> Given exercise:
Copy the lines starting with the one containing "Where should I" and ending with the one containing "tap(716, 122)", requests included, and raise every coordinate in the answers by 114. Leave the pictures out of your copy.

>> Begin Record list

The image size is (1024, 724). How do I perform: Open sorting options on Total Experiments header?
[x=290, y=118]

>> End Record list
>> Begin Record list

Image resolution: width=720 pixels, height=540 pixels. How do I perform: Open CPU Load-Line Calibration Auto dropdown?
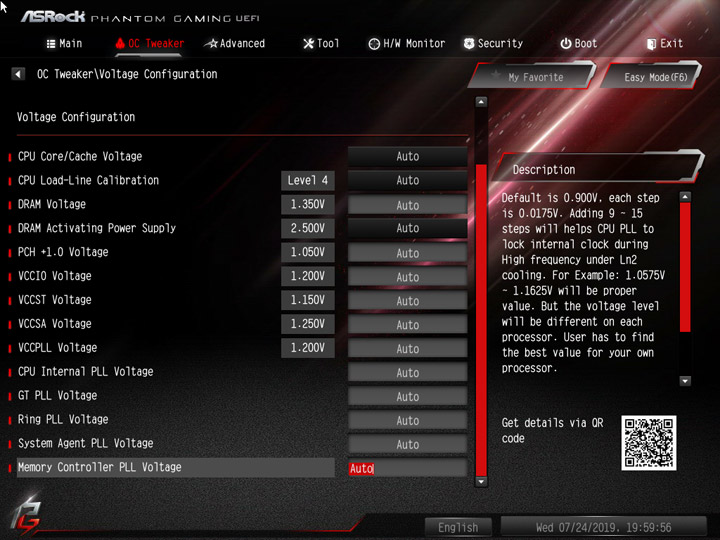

>> End Record list
>> Begin Record list

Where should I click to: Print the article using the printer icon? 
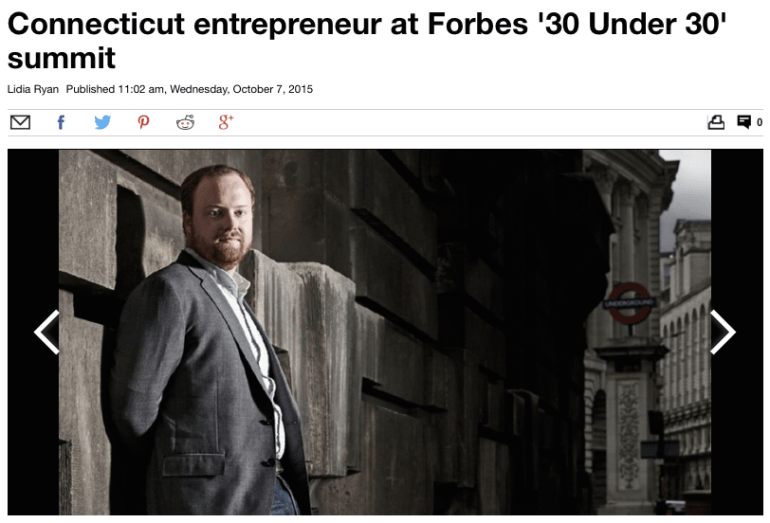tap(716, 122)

>> End Record list

> Answer for the task:
Where should I click to: Print the article using the printer icon? 
tap(830, 236)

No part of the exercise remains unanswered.